§ TASK GOAL:
Revise the listing below so that every occurrence of "GUI agent" becomes "desktop agent", with all other text left unchanged.

[Dataset entries]
+++

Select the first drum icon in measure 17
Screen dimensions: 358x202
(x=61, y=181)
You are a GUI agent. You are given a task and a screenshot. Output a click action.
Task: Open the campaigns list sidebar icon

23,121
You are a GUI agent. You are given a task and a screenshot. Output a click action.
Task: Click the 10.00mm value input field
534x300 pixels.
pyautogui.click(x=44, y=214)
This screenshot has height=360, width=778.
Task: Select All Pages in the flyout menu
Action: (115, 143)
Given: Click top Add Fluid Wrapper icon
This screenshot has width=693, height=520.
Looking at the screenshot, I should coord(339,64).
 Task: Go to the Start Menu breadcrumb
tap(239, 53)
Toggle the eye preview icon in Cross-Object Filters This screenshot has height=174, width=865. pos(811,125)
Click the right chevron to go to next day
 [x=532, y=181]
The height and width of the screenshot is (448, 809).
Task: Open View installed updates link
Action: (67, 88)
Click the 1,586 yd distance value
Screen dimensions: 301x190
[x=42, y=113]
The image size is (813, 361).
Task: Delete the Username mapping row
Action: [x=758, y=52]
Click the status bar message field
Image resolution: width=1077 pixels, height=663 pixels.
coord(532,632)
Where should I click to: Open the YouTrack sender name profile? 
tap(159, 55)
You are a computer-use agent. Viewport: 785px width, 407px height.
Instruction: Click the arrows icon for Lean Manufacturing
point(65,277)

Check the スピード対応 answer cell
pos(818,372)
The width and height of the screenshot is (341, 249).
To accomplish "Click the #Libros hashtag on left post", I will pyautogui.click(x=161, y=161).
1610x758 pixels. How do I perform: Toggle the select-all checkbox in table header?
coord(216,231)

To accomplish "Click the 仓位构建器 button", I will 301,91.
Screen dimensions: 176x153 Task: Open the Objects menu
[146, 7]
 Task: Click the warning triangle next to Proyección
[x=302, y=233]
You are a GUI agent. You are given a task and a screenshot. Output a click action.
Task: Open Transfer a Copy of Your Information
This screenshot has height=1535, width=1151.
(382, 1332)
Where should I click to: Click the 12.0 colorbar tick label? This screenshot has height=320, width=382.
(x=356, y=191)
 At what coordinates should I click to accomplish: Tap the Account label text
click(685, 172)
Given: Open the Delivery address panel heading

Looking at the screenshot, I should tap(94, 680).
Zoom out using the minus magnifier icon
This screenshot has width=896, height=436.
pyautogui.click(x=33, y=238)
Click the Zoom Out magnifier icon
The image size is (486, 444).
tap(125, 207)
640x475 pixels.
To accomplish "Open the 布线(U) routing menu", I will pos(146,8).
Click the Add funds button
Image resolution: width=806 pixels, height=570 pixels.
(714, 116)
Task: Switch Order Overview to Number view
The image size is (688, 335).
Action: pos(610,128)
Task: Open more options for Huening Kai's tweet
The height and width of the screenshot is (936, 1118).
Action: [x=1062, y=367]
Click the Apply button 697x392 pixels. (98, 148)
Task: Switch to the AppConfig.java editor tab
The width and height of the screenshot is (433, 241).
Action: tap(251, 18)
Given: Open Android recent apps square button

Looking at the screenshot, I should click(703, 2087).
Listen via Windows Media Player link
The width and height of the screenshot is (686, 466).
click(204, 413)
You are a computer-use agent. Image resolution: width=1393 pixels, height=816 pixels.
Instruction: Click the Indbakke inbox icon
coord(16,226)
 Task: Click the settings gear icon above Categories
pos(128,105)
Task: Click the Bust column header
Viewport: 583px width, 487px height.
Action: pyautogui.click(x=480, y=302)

+++

§ THE COMPLETED TASK:
Select the first drum icon in measure 17
Screen dimensions: 358x202
(x=61, y=181)
You are a desktop agent. You are given a task and a screenshot. Output a click action.
Task: Open the campaigns list sidebar icon

23,121
You are a desktop agent. You are given a task and a screenshot. Output a click action.
Task: Click the 10.00mm value input field
534x300 pixels.
pyautogui.click(x=44, y=214)
This screenshot has height=360, width=778.
Task: Select All Pages in the flyout menu
Action: (115, 143)
Given: Click top Add Fluid Wrapper icon
This screenshot has width=693, height=520.
Looking at the screenshot, I should coord(339,64).
 Task: Go to the Start Menu breadcrumb
tap(239, 53)
Toggle the eye preview icon in Cross-Object Filters This screenshot has height=174, width=865. pos(811,125)
Click the right chevron to go to next day
 [x=532, y=181]
The height and width of the screenshot is (448, 809).
Task: Open View installed updates link
Action: (67, 88)
Click the 1,586 yd distance value
Screen dimensions: 301x190
[x=42, y=113]
The image size is (813, 361).
Task: Delete the Username mapping row
Action: [x=758, y=52]
Click the status bar message field
Image resolution: width=1077 pixels, height=663 pixels.
coord(532,632)
Where should I click to: Open the YouTrack sender name profile? 
tap(159, 55)
You are a computer-use agent. Viewport: 785px width, 407px height.
Instruction: Click the arrows icon for Lean Manufacturing
point(65,277)

Check the スピード対応 answer cell
pos(818,372)
The width and height of the screenshot is (341, 249).
To accomplish "Click the #Libros hashtag on left post", I will pyautogui.click(x=161, y=161).
1610x758 pixels. How do I perform: Toggle the select-all checkbox in table header?
coord(216,231)

To accomplish "Click the 仓位构建器 button", I will 301,91.
Screen dimensions: 176x153 Task: Open the Objects menu
[146, 7]
 Task: Click the warning triangle next to Proyección
[x=302, y=233]
You are a desktop agent. You are given a task and a screenshot. Output a click action.
Task: Open Transfer a Copy of Your Information
This screenshot has height=1535, width=1151.
(382, 1332)
Where should I click to: Click the 12.0 colorbar tick label? This screenshot has height=320, width=382.
(x=356, y=191)
 At what coordinates should I click to accomplish: Tap the Account label text
click(685, 172)
Given: Open the Delivery address panel heading

Looking at the screenshot, I should tap(94, 680).
Zoom out using the minus magnifier icon
This screenshot has width=896, height=436.
pyautogui.click(x=33, y=238)
Click the Zoom Out magnifier icon
The image size is (486, 444).
tap(125, 207)
640x475 pixels.
To accomplish "Open the 布线(U) routing menu", I will pos(146,8).
Click the Add funds button
Image resolution: width=806 pixels, height=570 pixels.
(714, 116)
Task: Switch Order Overview to Number view
The image size is (688, 335).
Action: pos(610,128)
Task: Open more options for Huening Kai's tweet
The height and width of the screenshot is (936, 1118).
Action: [x=1062, y=367]
Click the Apply button 697x392 pixels. (98, 148)
Task: Switch to the AppConfig.java editor tab
The width and height of the screenshot is (433, 241).
Action: tap(251, 18)
Given: Open Android recent apps square button

Looking at the screenshot, I should click(703, 2087).
Listen via Windows Media Player link
The width and height of the screenshot is (686, 466).
click(204, 413)
You are a computer-use agent. Image resolution: width=1393 pixels, height=816 pixels.
Instruction: Click the Indbakke inbox icon
coord(16,226)
 Task: Click the settings gear icon above Categories
pos(128,105)
Task: Click the Bust column header
Viewport: 583px width, 487px height.
Action: pyautogui.click(x=480, y=302)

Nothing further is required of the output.